### WORK INSTRUCTION:
The full listing should be reproduced exactly as it appears.

====

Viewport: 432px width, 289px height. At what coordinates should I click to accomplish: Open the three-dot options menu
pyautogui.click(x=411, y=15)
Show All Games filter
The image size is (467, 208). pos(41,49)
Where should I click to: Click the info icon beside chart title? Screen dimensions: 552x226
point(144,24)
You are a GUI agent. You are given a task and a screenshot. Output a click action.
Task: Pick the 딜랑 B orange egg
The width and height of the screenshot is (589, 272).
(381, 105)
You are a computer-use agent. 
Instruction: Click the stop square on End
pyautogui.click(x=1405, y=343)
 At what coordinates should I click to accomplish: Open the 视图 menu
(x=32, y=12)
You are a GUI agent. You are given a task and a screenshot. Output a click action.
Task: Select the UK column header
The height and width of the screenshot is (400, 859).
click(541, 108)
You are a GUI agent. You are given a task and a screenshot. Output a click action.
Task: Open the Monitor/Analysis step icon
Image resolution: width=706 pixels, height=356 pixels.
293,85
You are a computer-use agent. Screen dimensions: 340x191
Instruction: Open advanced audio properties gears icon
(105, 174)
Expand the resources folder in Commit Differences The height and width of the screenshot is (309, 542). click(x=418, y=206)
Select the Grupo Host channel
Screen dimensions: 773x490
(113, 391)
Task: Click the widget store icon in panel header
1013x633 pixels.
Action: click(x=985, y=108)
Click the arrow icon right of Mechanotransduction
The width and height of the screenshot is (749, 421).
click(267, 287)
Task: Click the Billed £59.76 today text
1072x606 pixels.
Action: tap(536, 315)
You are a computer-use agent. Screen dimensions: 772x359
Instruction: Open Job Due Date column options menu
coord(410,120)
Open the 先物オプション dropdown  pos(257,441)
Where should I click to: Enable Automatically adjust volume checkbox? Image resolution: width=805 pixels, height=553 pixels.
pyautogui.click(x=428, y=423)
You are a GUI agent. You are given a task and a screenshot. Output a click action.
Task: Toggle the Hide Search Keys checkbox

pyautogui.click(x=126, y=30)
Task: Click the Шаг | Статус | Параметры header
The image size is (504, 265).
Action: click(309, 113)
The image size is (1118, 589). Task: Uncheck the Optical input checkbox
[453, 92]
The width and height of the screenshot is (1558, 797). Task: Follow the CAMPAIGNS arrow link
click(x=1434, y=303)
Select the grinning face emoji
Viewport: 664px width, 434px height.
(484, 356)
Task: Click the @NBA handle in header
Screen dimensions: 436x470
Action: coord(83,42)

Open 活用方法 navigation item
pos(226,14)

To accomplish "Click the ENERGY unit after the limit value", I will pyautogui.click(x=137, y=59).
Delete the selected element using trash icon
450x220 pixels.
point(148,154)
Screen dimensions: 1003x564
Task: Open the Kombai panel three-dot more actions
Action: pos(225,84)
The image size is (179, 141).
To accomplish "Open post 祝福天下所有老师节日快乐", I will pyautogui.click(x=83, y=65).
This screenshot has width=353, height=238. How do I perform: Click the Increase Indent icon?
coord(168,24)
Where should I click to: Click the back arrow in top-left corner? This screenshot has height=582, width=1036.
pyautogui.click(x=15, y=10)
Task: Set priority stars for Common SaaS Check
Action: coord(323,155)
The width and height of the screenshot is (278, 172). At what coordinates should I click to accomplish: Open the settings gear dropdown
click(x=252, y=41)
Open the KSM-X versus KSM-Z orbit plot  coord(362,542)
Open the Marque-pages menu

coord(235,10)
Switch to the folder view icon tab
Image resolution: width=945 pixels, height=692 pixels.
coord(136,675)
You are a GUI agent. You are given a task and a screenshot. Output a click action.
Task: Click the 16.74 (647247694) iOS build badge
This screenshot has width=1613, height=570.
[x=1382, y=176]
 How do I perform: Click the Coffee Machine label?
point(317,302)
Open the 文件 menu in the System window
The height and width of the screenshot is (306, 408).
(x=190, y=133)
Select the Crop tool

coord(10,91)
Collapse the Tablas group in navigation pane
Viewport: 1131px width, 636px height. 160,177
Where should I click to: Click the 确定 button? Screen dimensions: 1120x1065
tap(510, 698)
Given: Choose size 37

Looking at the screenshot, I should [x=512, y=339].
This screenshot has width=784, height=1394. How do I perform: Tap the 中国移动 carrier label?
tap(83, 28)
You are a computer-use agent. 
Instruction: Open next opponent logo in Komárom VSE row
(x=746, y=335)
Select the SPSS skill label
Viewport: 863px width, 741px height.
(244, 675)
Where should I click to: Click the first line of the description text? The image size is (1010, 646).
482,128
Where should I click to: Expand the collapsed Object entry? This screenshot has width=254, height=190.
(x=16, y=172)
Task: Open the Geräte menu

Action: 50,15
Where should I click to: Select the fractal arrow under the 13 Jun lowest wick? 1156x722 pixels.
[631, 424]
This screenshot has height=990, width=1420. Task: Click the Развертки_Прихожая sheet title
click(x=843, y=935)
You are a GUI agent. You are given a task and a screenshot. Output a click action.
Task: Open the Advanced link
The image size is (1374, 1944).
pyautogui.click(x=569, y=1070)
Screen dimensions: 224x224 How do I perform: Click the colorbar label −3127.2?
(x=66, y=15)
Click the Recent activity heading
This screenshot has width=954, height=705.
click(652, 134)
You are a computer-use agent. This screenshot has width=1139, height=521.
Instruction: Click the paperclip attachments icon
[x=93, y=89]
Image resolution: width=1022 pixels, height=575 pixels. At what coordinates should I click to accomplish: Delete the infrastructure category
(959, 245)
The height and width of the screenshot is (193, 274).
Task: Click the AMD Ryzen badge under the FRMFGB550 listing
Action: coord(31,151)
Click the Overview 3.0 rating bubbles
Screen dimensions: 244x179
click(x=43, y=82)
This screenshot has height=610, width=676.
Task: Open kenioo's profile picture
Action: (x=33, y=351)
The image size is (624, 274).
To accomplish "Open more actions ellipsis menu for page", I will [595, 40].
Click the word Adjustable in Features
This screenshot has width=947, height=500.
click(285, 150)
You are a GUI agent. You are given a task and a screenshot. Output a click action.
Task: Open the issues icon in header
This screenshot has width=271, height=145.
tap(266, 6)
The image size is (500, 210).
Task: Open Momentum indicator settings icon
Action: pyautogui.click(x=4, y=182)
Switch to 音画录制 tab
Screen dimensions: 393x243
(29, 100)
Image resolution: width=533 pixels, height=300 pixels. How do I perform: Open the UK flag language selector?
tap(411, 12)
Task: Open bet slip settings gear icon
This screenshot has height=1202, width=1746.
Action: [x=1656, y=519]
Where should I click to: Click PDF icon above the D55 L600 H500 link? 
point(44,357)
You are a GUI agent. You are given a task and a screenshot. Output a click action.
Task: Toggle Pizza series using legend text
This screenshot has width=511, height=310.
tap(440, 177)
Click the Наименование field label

====

### OUTPUT OF THE EXERCISE:
Viewport: 432px width, 289px height. At what coordinates should I click to accomplish: Open the three-dot options menu
pyautogui.click(x=411, y=15)
Show All Games filter
The image size is (467, 208). pos(41,49)
Where should I click to: Click the info icon beside chart title? Screen dimensions: 552x226
point(144,24)
You are a GUI agent. You are given a task and a screenshot. Output a click action.
Task: Pick the 딜랑 B orange egg
The width and height of the screenshot is (589, 272).
(381, 105)
You are a computer-use agent. 
Instruction: Click the stop square on End
pyautogui.click(x=1405, y=343)
 At what coordinates should I click to accomplish: Open the 视图 menu
(x=32, y=12)
You are a GUI agent. You are given a task and a screenshot. Output a click action.
Task: Select the UK column header
The height and width of the screenshot is (400, 859).
click(541, 108)
You are a GUI agent. You are given a task and a screenshot. Output a click action.
Task: Open the Monitor/Analysis step icon
Image resolution: width=706 pixels, height=356 pixels.
293,85
You are a computer-use agent. Screen dimensions: 340x191
Instruction: Open advanced audio properties gears icon
(105, 174)
Expand the resources folder in Commit Differences The height and width of the screenshot is (309, 542). click(x=418, y=206)
Select the Grupo Host channel
Screen dimensions: 773x490
(113, 391)
Task: Click the widget store icon in panel header
1013x633 pixels.
Action: click(x=985, y=108)
Click the arrow icon right of Mechanotransduction
The width and height of the screenshot is (749, 421).
click(267, 287)
Task: Click the Billed £59.76 today text
1072x606 pixels.
Action: tap(536, 315)
You are a computer-use agent. Screen dimensions: 772x359
Instruction: Open Job Due Date column options menu
coord(410,120)
Open the 先物オプション dropdown  pos(257,441)
Where should I click to: Enable Automatically adjust volume checkbox? Image resolution: width=805 pixels, height=553 pixels.
pyautogui.click(x=428, y=423)
You are a GUI agent. You are given a task and a screenshot. Output a click action.
Task: Toggle the Hide Search Keys checkbox

pyautogui.click(x=126, y=30)
Task: Click the Шаг | Статус | Параметры header
The image size is (504, 265).
Action: click(309, 113)
The image size is (1118, 589). Task: Uncheck the Optical input checkbox
[453, 92]
The width and height of the screenshot is (1558, 797). Task: Follow the CAMPAIGNS arrow link
click(x=1434, y=303)
Select the grinning face emoji
Viewport: 664px width, 434px height.
(484, 356)
Task: Click the @NBA handle in header
Screen dimensions: 436x470
Action: coord(83,42)

Open 活用方法 navigation item
pos(226,14)

To accomplish "Click the ENERGY unit after the limit value", I will pyautogui.click(x=137, y=59).
Delete the selected element using trash icon
450x220 pixels.
point(148,154)
Screen dimensions: 1003x564
Task: Open the Kombai panel three-dot more actions
Action: pos(225,84)
The image size is (179, 141).
To accomplish "Open post 祝福天下所有老师节日快乐", I will pyautogui.click(x=83, y=65).
This screenshot has width=353, height=238. How do I perform: Click the Increase Indent icon?
coord(168,24)
Where should I click to: Click the back arrow in top-left corner? This screenshot has height=582, width=1036.
pyautogui.click(x=15, y=10)
Task: Set priority stars for Common SaaS Check
Action: coord(323,155)
The width and height of the screenshot is (278, 172). At what coordinates should I click to accomplish: Open the settings gear dropdown
click(x=252, y=41)
Open the KSM-X versus KSM-Z orbit plot  coord(362,542)
Open the Marque-pages menu

coord(235,10)
Switch to the folder view icon tab
Image resolution: width=945 pixels, height=692 pixels.
coord(136,675)
You are a GUI agent. You are given a task and a screenshot. Output a click action.
Task: Click the 16.74 (647247694) iOS build badge
This screenshot has width=1613, height=570.
[x=1382, y=176]
 How do I perform: Click the Coffee Machine label?
point(317,302)
Open the 文件 menu in the System window
The height and width of the screenshot is (306, 408).
(x=190, y=133)
Select the Crop tool

coord(10,91)
Collapse the Tablas group in navigation pane
Viewport: 1131px width, 636px height. 160,177
Where should I click to: Click the 确定 button? Screen dimensions: 1120x1065
tap(510, 698)
Given: Choose size 37

Looking at the screenshot, I should [x=512, y=339].
This screenshot has width=784, height=1394. How do I perform: Tap the 中国移动 carrier label?
tap(83, 28)
You are a computer-use agent. 
Instruction: Open next opponent logo in Komárom VSE row
(x=746, y=335)
Select the SPSS skill label
Viewport: 863px width, 741px height.
(244, 675)
Where should I click to: Click the first line of the description text? The image size is (1010, 646).
482,128
Where should I click to: Expand the collapsed Object entry? This screenshot has width=254, height=190.
(x=16, y=172)
Task: Open the Geräte menu

Action: 50,15
Where should I click to: Select the fractal arrow under the 13 Jun lowest wick? 1156x722 pixels.
[631, 424]
This screenshot has height=990, width=1420. Task: Click the Развертки_Прихожая sheet title
click(x=843, y=935)
You are a GUI agent. You are given a task and a screenshot. Output a click action.
Task: Open the Advanced link
The image size is (1374, 1944).
pyautogui.click(x=569, y=1070)
Screen dimensions: 224x224 How do I perform: Click the colorbar label −3127.2?
(x=66, y=15)
Click the Recent activity heading
This screenshot has width=954, height=705.
click(652, 134)
You are a computer-use agent. This screenshot has width=1139, height=521.
Instruction: Click the paperclip attachments icon
[x=93, y=89]
Image resolution: width=1022 pixels, height=575 pixels. At what coordinates should I click to accomplish: Delete the infrastructure category
(959, 245)
The height and width of the screenshot is (193, 274).
Task: Click the AMD Ryzen badge under the FRMFGB550 listing
Action: coord(31,151)
Click the Overview 3.0 rating bubbles
Screen dimensions: 244x179
click(x=43, y=82)
This screenshot has height=610, width=676.
Task: Open kenioo's profile picture
Action: (x=33, y=351)
The image size is (624, 274).
To accomplish "Open more actions ellipsis menu for page", I will [595, 40].
Click the word Adjustable in Features
This screenshot has width=947, height=500.
click(285, 150)
You are a GUI agent. You are given a task and a screenshot. Output a click action.
Task: Open the issues icon in header
This screenshot has width=271, height=145.
tap(266, 6)
The image size is (500, 210).
Task: Open Momentum indicator settings icon
Action: pyautogui.click(x=4, y=182)
Switch to 音画录制 tab
Screen dimensions: 393x243
(29, 100)
Image resolution: width=533 pixels, height=300 pixels. How do I perform: Open the UK flag language selector?
tap(411, 12)
Task: Open bet slip settings gear icon
This screenshot has height=1202, width=1746.
Action: [x=1656, y=519]
Where should I click to: Click PDF icon above the D55 L600 H500 link? 
point(44,357)
You are a GUI agent. You are given a task and a screenshot. Output a click action.
Task: Toggle Pizza series using legend text
This screenshot has width=511, height=310.
tap(440, 177)
Click the Наименование field label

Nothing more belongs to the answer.